Lo complicado convertido en imposible
Necesitamos atención primaria sin saturación y menos distinción entre ricos y pobres cuando hablamos de salud. Estamos en la segunda oportunidad para tomarnos esto en serio

Uno de los males eternos de la sociedad es la incapacidad para reconducir sus emociones en función de cierta virtud de análisis. No es nuevo, pero ahora perturba más, pues tenemos la dudosa convicción de que con el progreso somos más inteligentes. Con la crisis sanitaria nos ha golpeado en la cara una especie de bofetada anímica. Para sacudirnos la bajada de autoestima recurrimos a varios atajos. El primero, pensar que con dinero vamos a solucionar todos los problemas. El segundo, concederle a la tecnología y la biociencia capacidades que hace unas décadas solo reconocíamos a Dios y los angelitos custodios. Y la tercera, oscilar entre el miedo y la imprudencia en una montaña rusa inacabable y agotadora. Si fuéramos capaces de analizar los últimos meses con cierta calma, nos daríamos cuenta de que vivimos en una franja temporal de enorme incertidumbre, que necesitamos más que nunca de una acción conjuntada y solidaria, y que la inteligencia ha de servir para pensar, no para envalentonarse y quitarle la razón a tu cuñado.
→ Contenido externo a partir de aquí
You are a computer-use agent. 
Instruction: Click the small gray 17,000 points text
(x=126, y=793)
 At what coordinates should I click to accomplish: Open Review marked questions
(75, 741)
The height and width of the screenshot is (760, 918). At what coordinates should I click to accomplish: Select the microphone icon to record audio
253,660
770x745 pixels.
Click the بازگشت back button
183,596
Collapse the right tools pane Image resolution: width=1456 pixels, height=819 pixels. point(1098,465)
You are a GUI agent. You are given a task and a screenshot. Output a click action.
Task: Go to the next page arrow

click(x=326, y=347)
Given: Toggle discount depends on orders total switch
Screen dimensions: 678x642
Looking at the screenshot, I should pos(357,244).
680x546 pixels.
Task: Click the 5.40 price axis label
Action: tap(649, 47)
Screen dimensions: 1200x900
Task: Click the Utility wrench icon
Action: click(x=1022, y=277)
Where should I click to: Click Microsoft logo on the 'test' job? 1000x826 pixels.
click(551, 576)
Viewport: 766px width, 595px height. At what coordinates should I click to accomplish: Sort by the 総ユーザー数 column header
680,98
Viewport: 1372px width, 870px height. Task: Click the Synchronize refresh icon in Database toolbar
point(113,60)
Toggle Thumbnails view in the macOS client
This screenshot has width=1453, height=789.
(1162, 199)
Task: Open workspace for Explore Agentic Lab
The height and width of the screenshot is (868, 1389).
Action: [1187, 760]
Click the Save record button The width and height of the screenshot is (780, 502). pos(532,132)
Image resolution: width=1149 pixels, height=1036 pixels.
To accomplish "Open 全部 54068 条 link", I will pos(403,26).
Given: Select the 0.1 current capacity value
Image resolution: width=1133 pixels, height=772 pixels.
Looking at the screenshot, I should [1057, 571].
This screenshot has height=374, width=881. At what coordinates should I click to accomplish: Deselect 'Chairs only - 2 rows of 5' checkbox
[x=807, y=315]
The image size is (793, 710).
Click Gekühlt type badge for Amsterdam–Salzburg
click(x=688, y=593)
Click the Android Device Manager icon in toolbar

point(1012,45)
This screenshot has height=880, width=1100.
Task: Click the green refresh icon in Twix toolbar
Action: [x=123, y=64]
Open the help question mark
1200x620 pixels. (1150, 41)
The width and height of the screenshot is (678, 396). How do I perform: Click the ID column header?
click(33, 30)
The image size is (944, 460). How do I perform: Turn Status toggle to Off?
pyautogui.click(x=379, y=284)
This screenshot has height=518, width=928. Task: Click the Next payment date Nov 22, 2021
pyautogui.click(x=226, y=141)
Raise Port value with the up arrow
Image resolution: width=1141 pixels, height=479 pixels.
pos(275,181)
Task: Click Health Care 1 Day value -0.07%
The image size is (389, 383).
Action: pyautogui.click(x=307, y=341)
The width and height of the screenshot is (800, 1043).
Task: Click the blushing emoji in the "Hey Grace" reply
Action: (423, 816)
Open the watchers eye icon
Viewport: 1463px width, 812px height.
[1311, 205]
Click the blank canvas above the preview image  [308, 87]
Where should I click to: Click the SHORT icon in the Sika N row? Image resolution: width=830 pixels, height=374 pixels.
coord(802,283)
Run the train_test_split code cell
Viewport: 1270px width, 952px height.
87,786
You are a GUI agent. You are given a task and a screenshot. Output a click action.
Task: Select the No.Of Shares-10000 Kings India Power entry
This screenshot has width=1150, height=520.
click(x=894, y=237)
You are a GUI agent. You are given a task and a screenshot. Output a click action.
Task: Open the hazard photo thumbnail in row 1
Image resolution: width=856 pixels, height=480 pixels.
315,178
El aplauso a los sanitarios se acabó cuando estalló la disputa política. A partir de ahí, toda acción en favor de la sanidad pública fue interpretada como un síntoma ideológico. Incluso, en las pasadas elecciones regionales, ya nadie recordaba las protestas vecinales para conservar una maternidad que se pretendía cerrar, ni tampoco pasó factura la apuesta por la privatización de esos servicios esenciales. Ahora volvemos a la expansión de casos de contagios, pero con la gestión concedida a Gobiernos autónomos. Sirve para comprobar que nadie lo hace mejor que el otro. Lo complicado lo hemos convertido en dificilísimo por el mero hecho de no actuar como exigía la inteligencia. La verdadera revolución que España necesitaba pasaba por fortalecer el sistema sanitario. Se despidieron enfermeras y asistentes que habían sido útiles durante la crisis, se escurrió el bulto y se lanzó a las tropas médicas a la batalla de nuevo con sus necesidades materiales sin resolver.
En lugar de esta miserable forma de proceder, el pacto nacional exigía lo contrario. Multiplicar los recursos, generar una red asistencial primaria de enorme fortaleza y trabajar para prevenir. El caos de los rastreadores es casi una anécdota sin importancia frente a la incapacidad para dotar al sistema de efectividad. Estamos maniatados para enfrentarnos al virus de nuevo porque hemos desperdiciado la oportunidad de avanzar en la cercanía del médico con la población. Podríamos aspirar a atajar con más tiempo enfermedades, analizar los errores de salud que se están cometiendo con jóvenes y niños, recuperar el cuidado a los mayores y a tantas personas que padecen dolencias sin que en los últimos meses hayan recibido la atención que merecen. Es un abandono de proporciones preocupantes que merece la prioridad que reciben otros sectores. El dinero destinado a la sanidad pública crea empleo, vitalidad y futuro. No hay que inventarse hospitales ni montar patrañas de campaña ni analíticas masivas patrocinadas por la empresa privada. Necesitamos atención primaria sin saturación y menos distinción entre ricos y pobres cuando hablamos de salud. Estamos en la segunda oportunidad para tomarnos esto en serio. Los ciudadanos están fallando, el poder también. Hay que rectificar. Si no, definitivamente, habremos convertido lo complicado en imposible.